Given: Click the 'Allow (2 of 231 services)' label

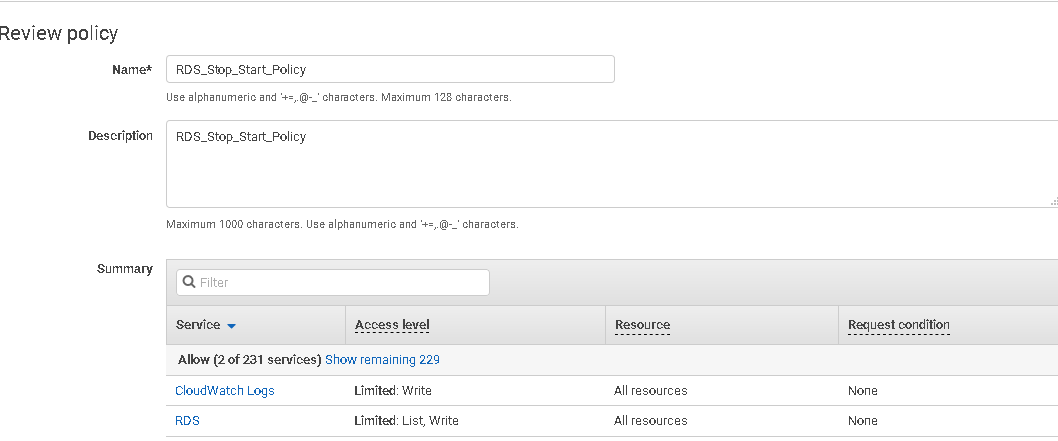Looking at the screenshot, I should pos(248,359).
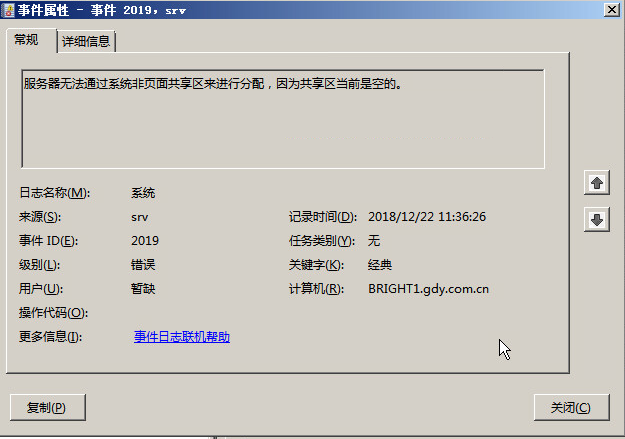Click the log name value 系统
625x439 pixels.
click(143, 193)
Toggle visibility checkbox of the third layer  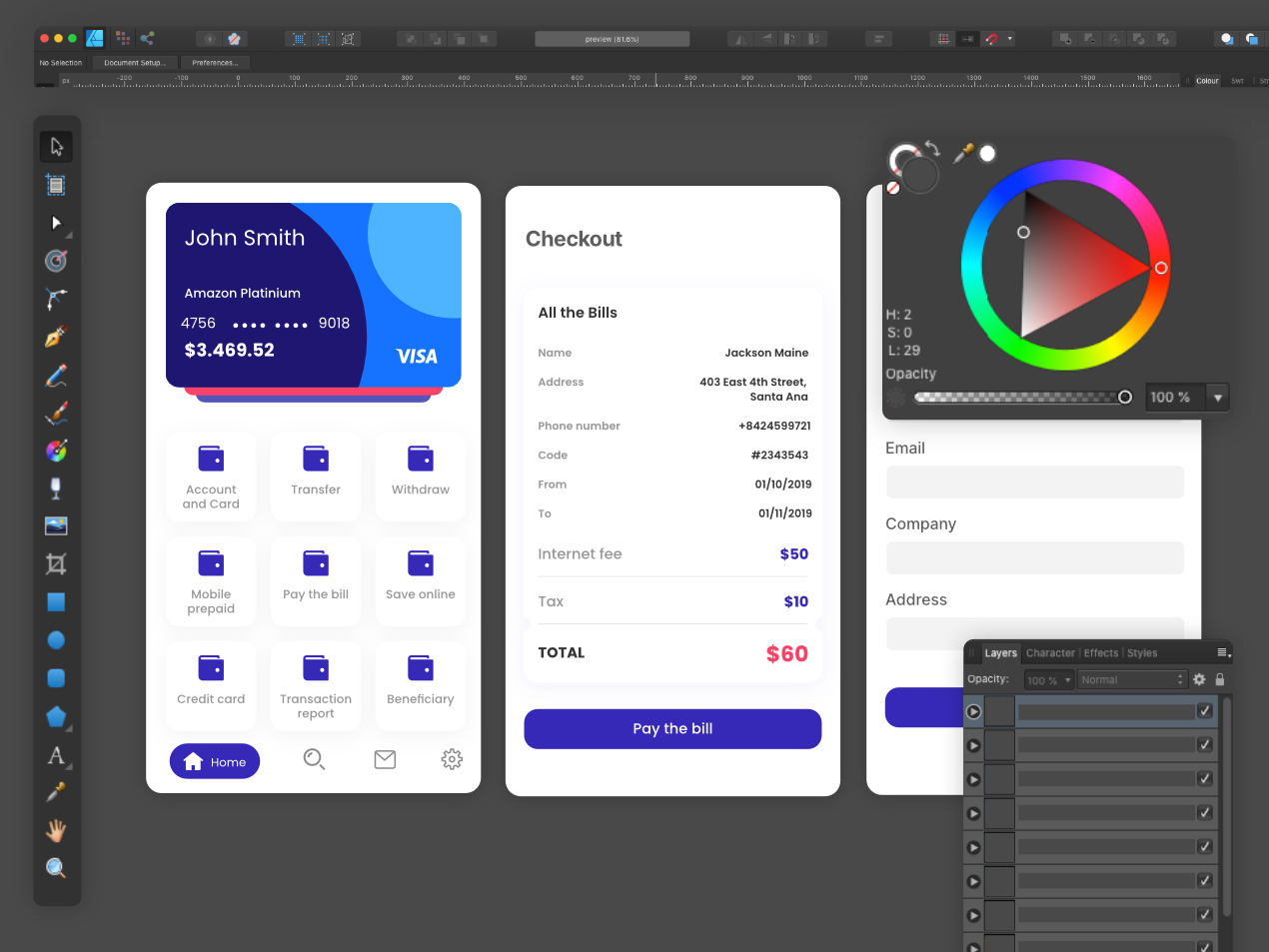(1205, 779)
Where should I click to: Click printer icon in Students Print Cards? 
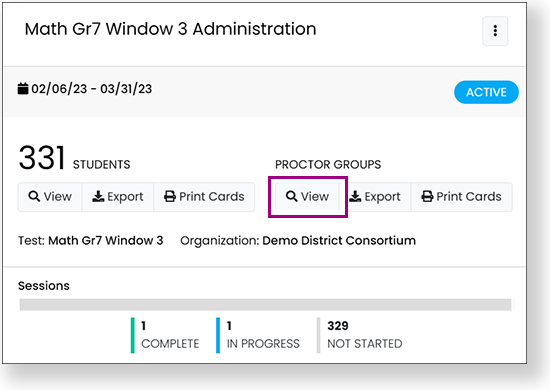coord(170,196)
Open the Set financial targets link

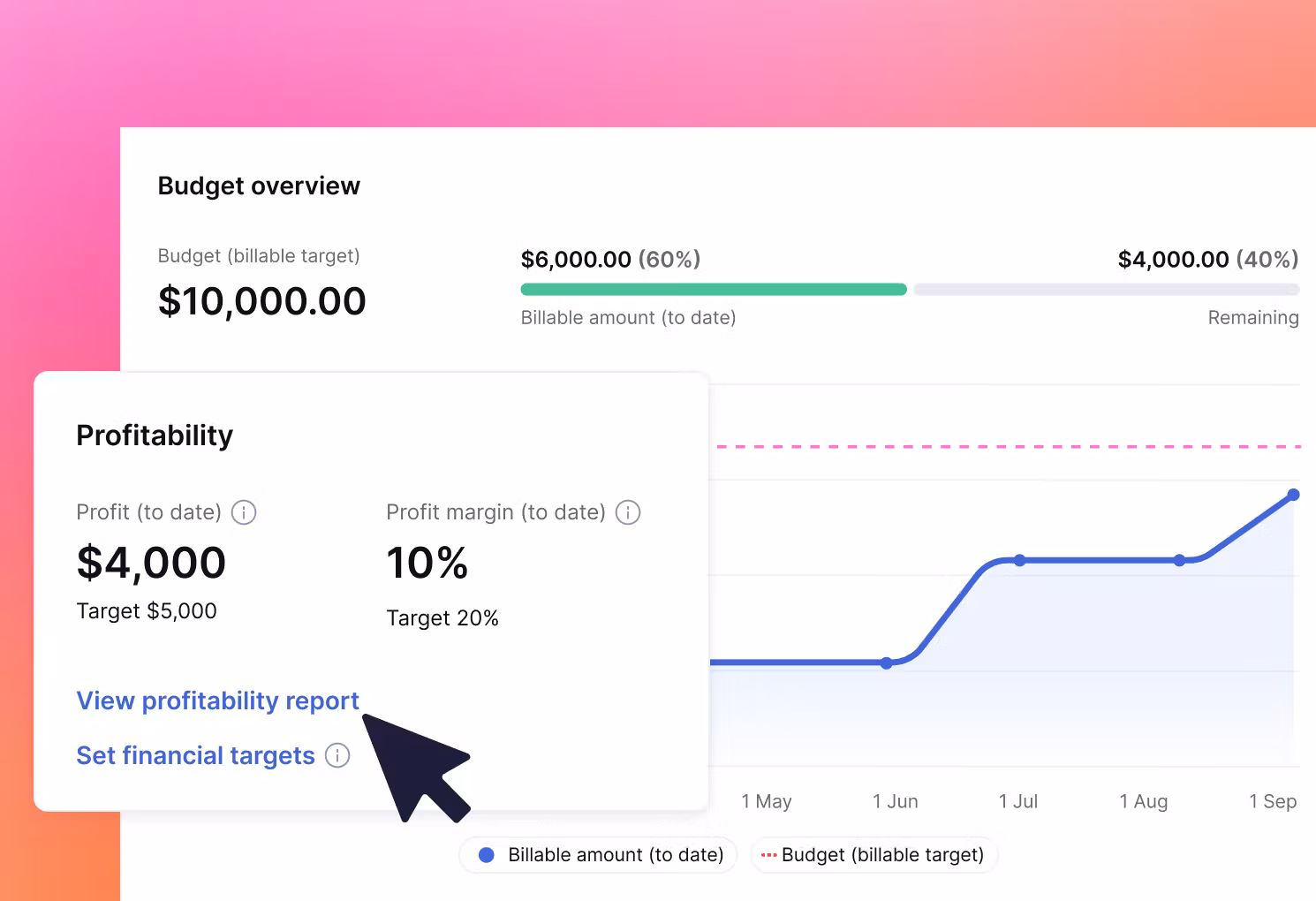click(195, 755)
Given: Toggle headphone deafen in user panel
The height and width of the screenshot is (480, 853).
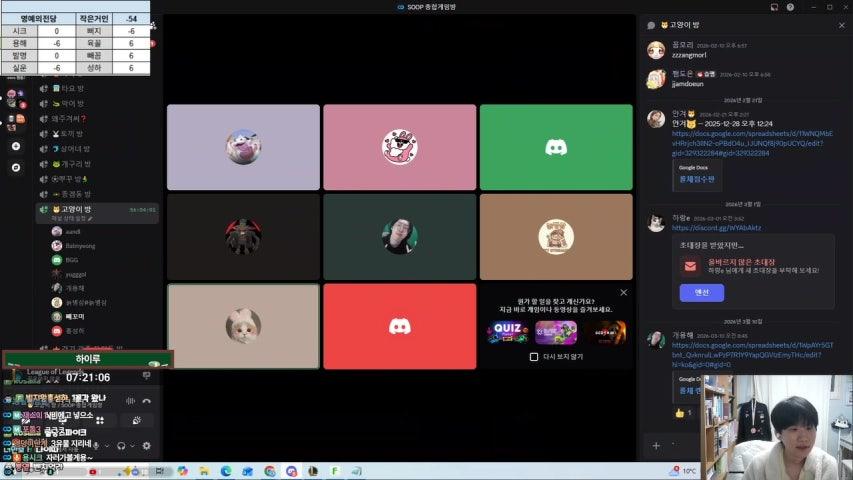Looking at the screenshot, I should click(x=120, y=445).
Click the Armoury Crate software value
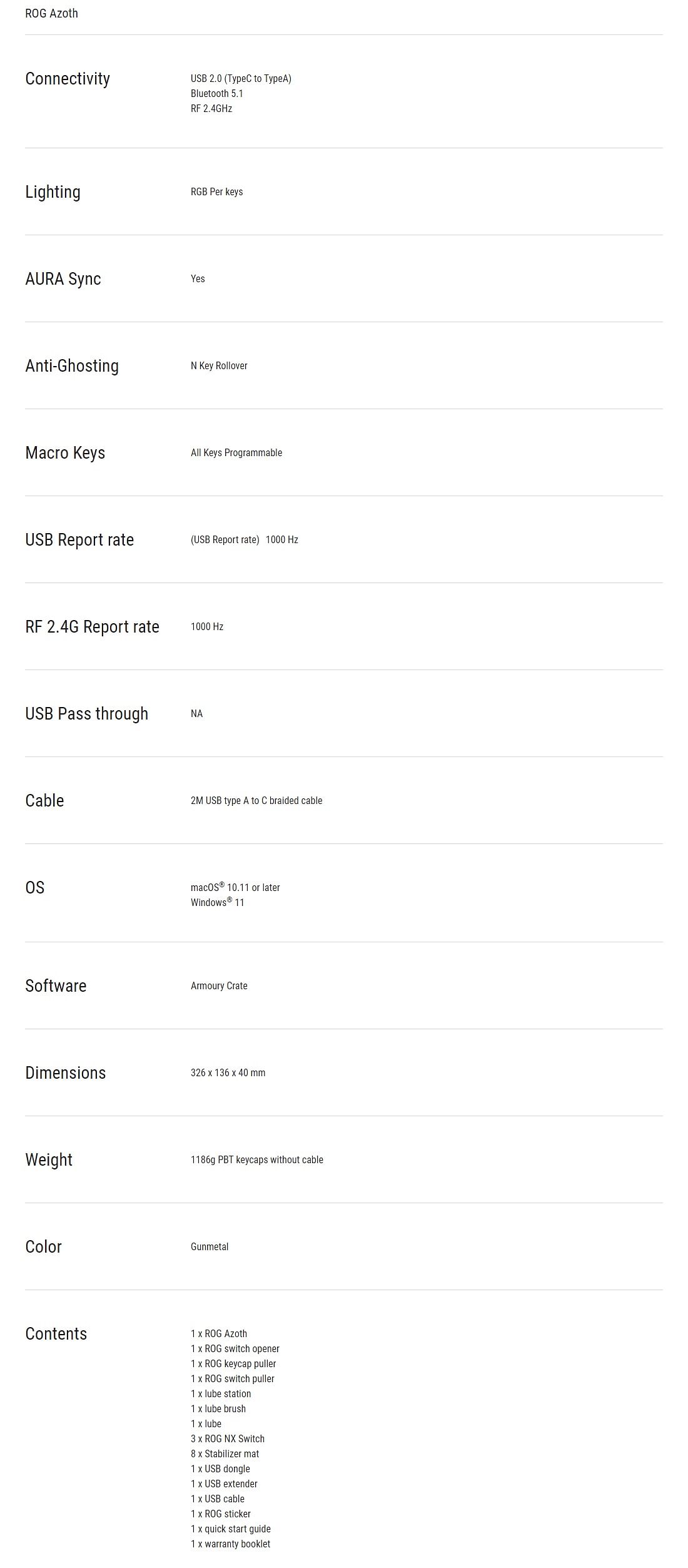688x1568 pixels. (219, 985)
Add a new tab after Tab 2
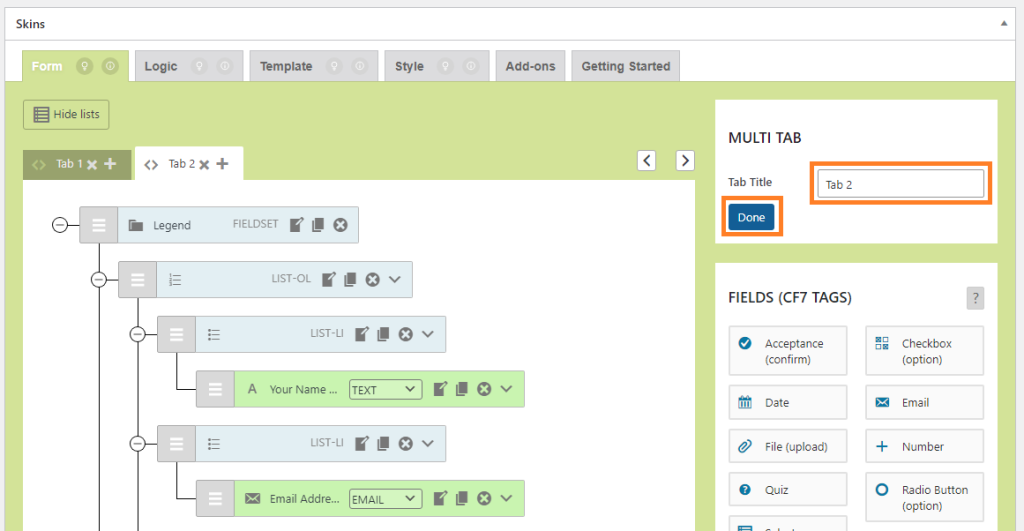 tap(223, 163)

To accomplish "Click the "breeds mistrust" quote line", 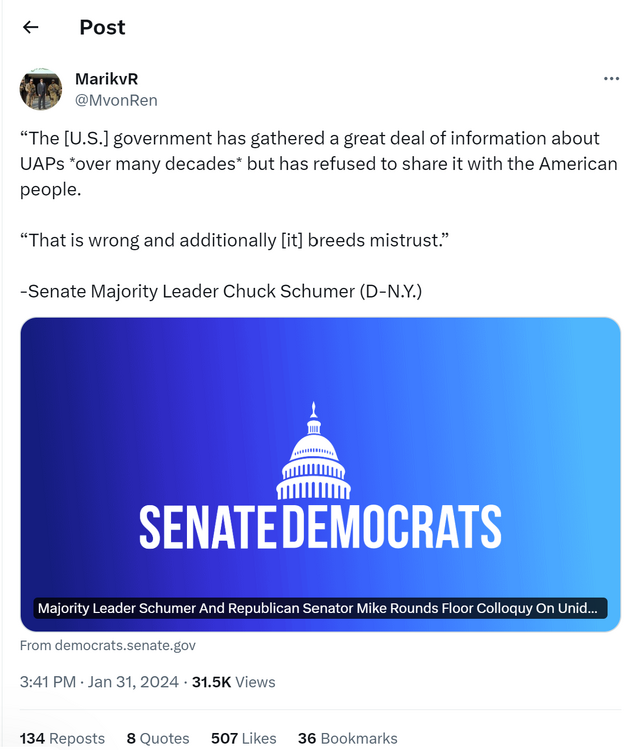I will click(235, 241).
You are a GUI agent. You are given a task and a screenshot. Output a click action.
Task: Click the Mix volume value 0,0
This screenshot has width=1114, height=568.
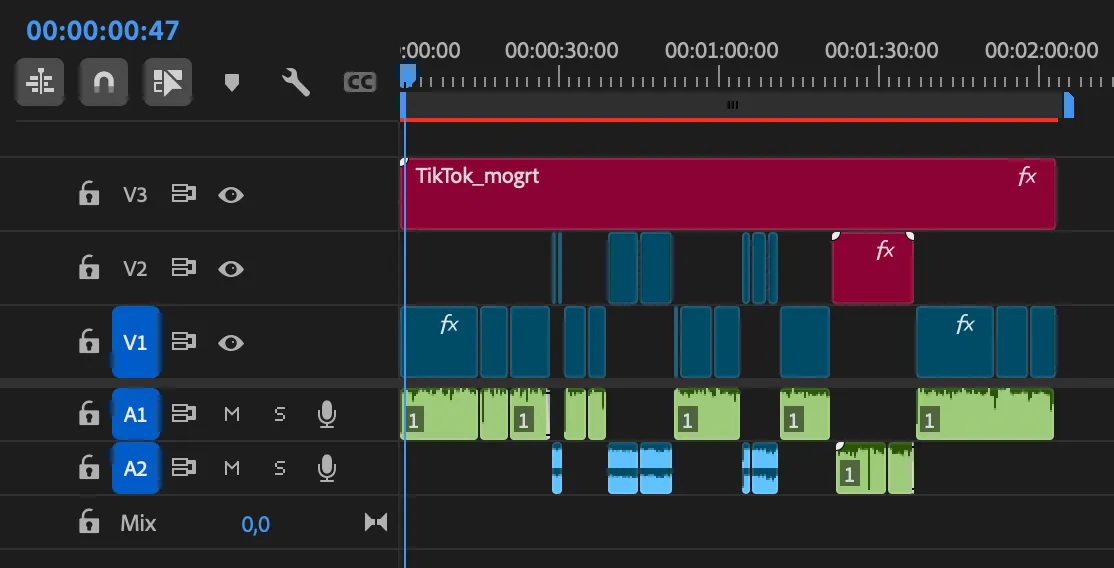coord(255,523)
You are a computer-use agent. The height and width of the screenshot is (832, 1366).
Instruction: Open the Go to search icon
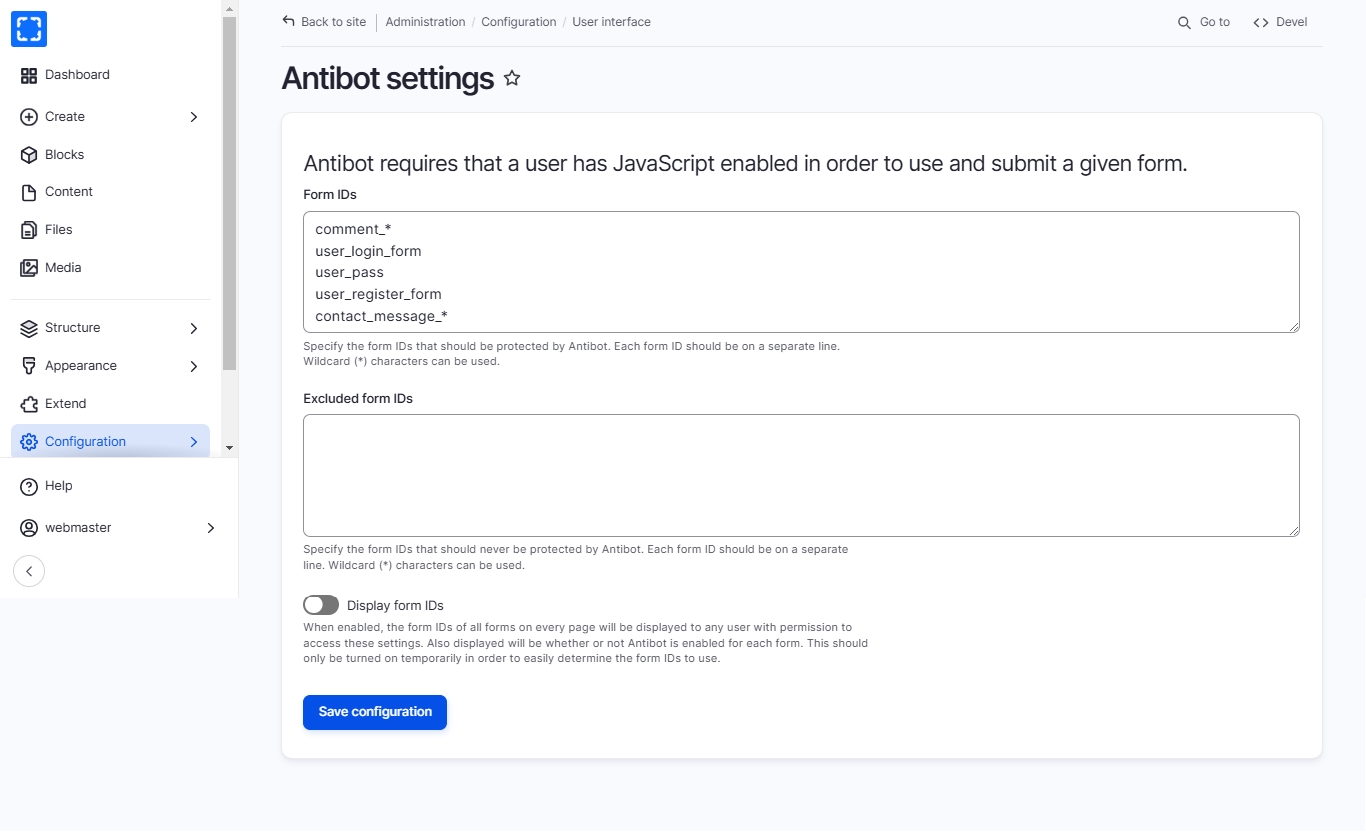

Task description: Find the word "agent" in the entries and show each line where it is found.

Finished task:
You are a GUI agent. You are given a task and a screenshot. Output a click action.
You are a computer-use agent. The height and width of the screenshot is (832, 1366).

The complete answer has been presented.